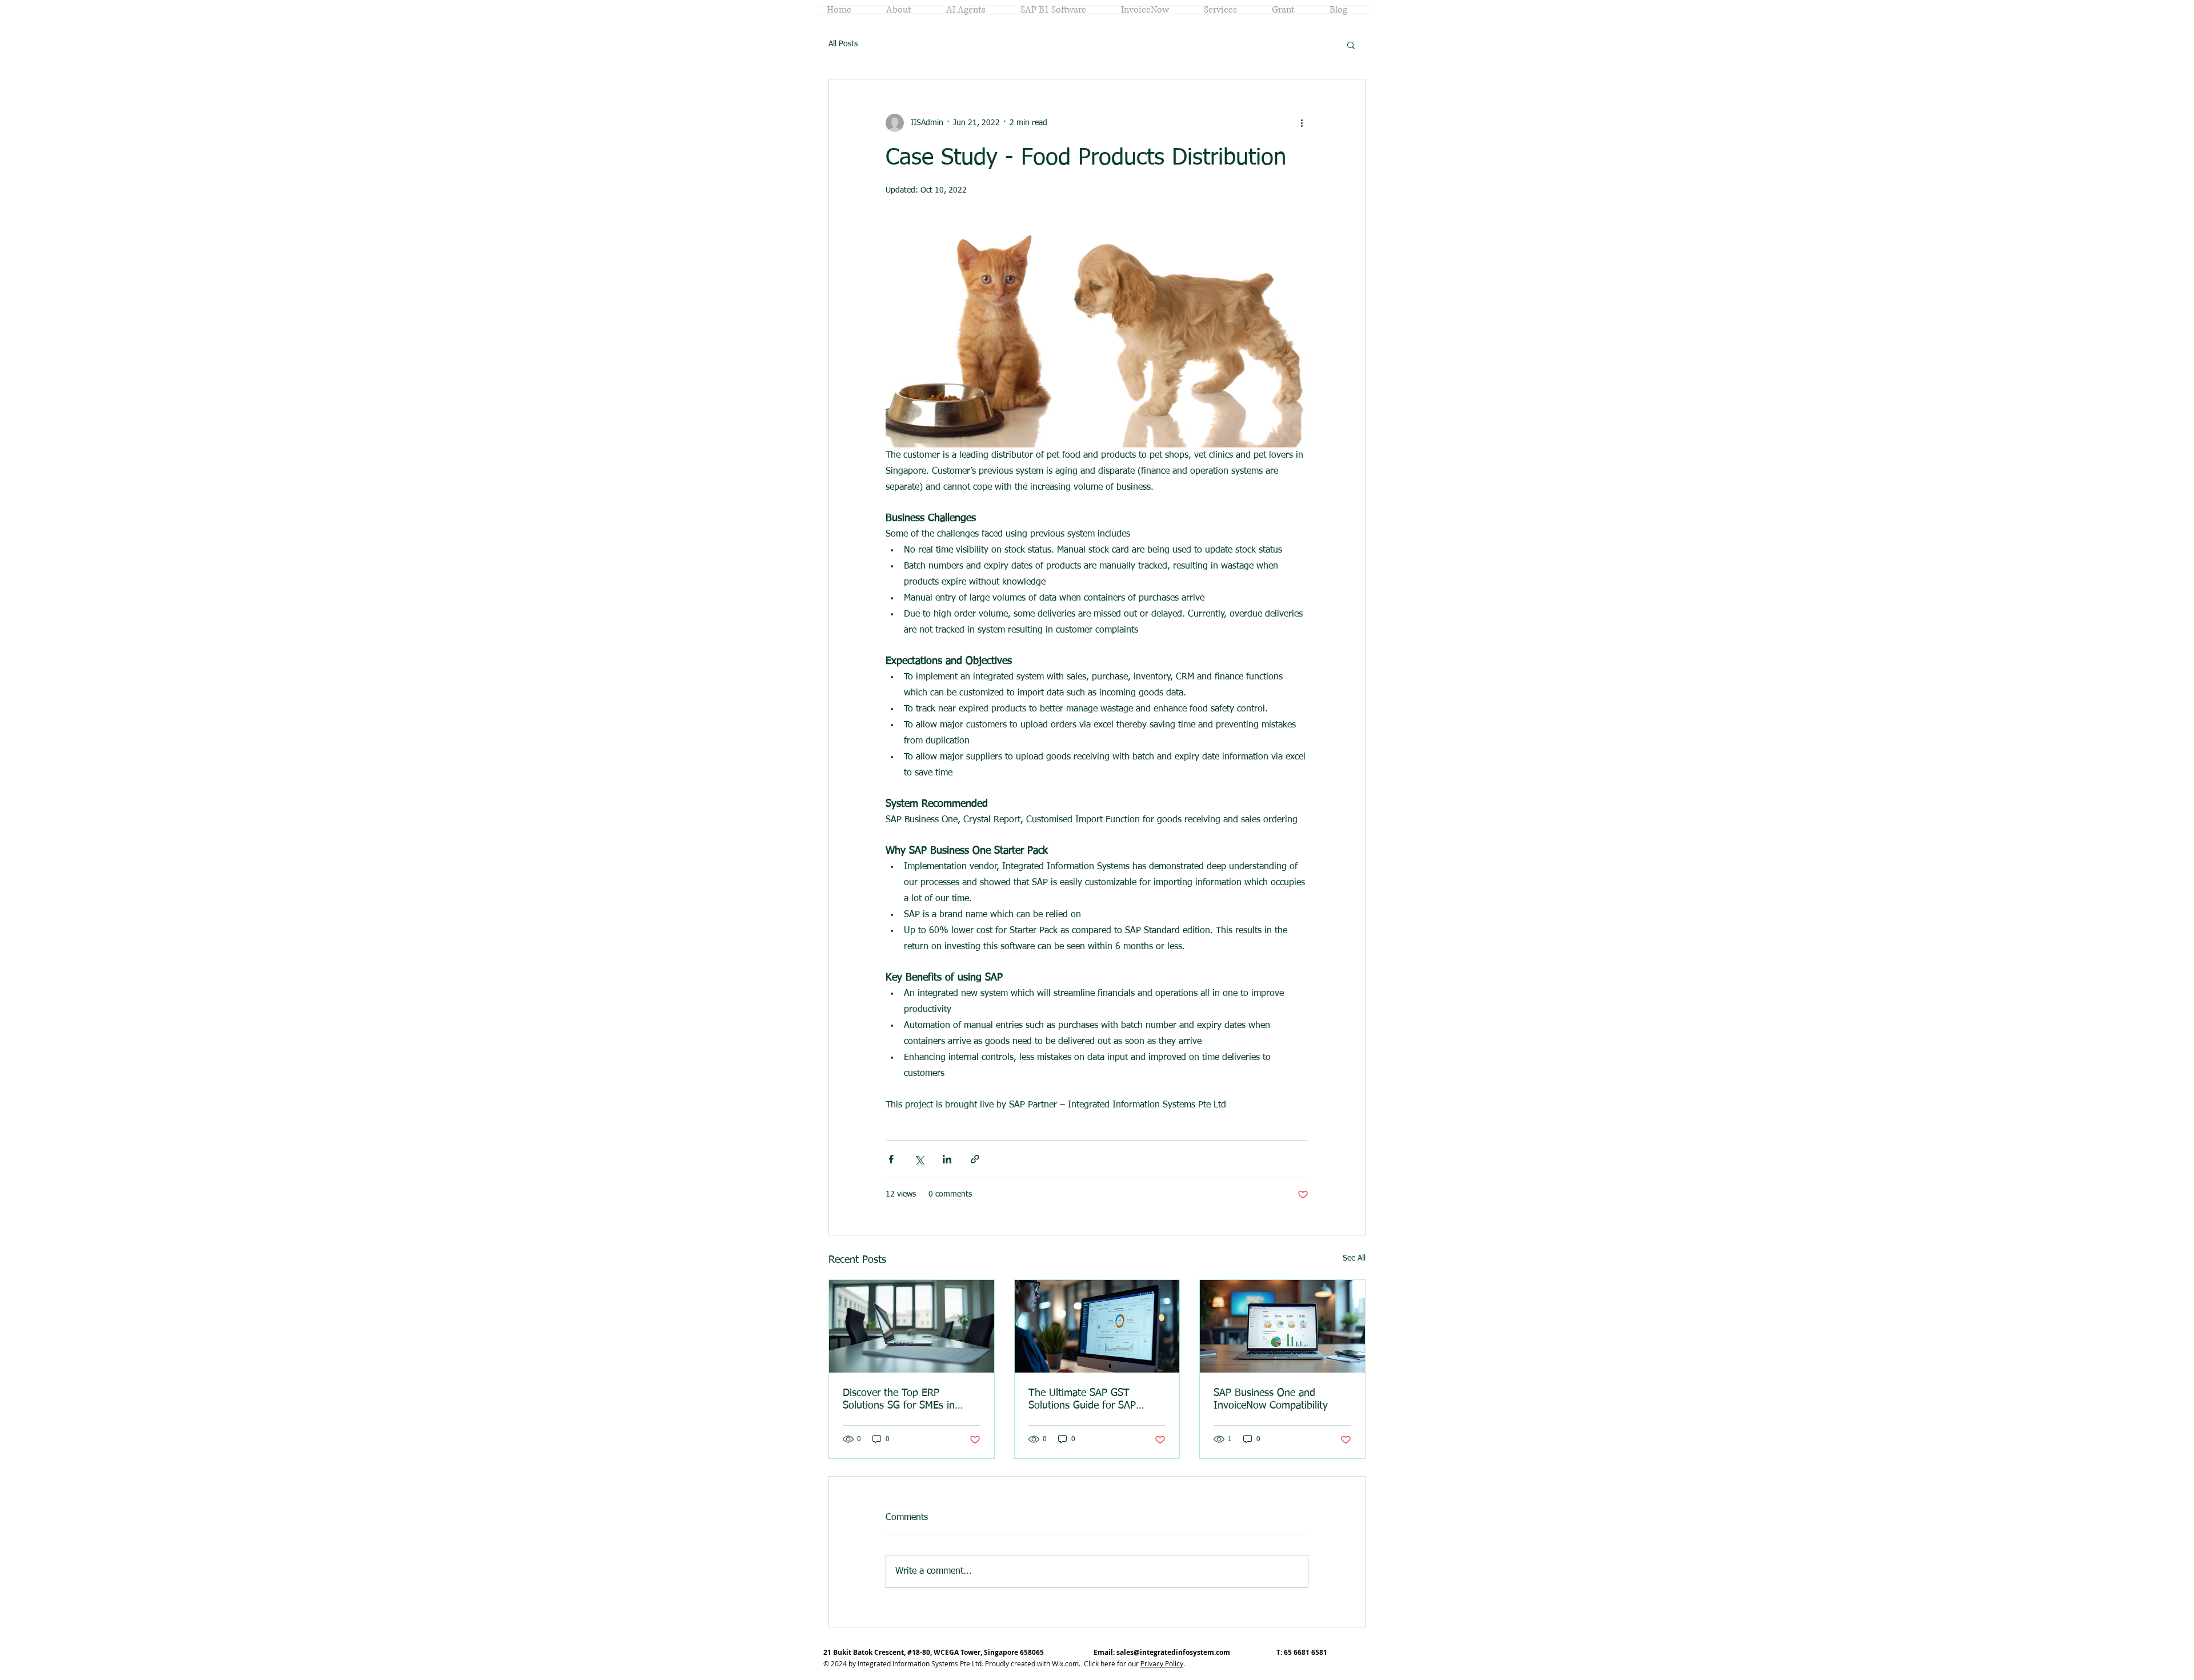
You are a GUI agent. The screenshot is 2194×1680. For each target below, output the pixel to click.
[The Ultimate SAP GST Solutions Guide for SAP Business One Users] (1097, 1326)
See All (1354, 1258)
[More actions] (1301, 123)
...
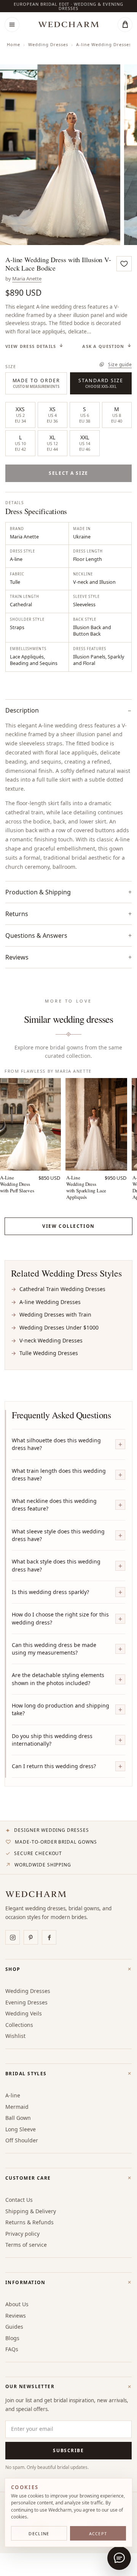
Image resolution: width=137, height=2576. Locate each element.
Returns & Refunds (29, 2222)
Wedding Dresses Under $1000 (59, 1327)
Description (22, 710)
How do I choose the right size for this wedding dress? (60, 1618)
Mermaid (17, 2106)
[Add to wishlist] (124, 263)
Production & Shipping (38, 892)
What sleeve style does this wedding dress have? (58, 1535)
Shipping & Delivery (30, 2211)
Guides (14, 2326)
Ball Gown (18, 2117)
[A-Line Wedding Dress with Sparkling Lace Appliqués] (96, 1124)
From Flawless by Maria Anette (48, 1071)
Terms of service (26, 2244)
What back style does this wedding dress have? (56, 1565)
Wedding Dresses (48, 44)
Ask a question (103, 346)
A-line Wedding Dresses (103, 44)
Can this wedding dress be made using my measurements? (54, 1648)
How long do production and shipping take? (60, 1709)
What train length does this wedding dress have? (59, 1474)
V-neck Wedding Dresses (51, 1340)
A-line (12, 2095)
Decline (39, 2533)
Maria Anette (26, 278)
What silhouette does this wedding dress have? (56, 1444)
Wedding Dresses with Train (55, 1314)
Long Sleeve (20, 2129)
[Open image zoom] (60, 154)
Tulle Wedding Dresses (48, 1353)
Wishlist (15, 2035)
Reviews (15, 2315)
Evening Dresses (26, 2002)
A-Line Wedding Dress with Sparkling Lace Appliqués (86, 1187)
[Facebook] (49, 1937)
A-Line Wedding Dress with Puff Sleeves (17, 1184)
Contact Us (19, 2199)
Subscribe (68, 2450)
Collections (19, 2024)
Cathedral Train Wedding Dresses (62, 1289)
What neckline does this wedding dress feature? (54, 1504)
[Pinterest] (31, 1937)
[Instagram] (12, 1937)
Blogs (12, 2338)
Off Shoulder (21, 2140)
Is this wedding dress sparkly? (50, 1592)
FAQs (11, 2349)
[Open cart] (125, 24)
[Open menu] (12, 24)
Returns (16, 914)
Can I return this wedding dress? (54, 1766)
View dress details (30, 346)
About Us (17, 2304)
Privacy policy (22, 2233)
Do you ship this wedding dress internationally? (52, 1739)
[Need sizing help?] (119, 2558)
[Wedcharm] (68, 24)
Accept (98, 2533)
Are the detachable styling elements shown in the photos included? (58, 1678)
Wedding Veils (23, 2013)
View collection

§ **Goal of the exercise**:
Using the entries above, return exactly the lines from the line with "Privacy policy (22, 2233)" to the line with "View collection", counting both of those lines.

§ **Answer space**:
Privacy policy (22, 2233)
Do you ship this wedding dress internationally? (52, 1739)
[Need sizing help?] (119, 2558)
[Wedcharm] (68, 24)
Accept (98, 2533)
Are the detachable styling elements shown in the photos included? (58, 1678)
Wedding Veils (23, 2013)
View collection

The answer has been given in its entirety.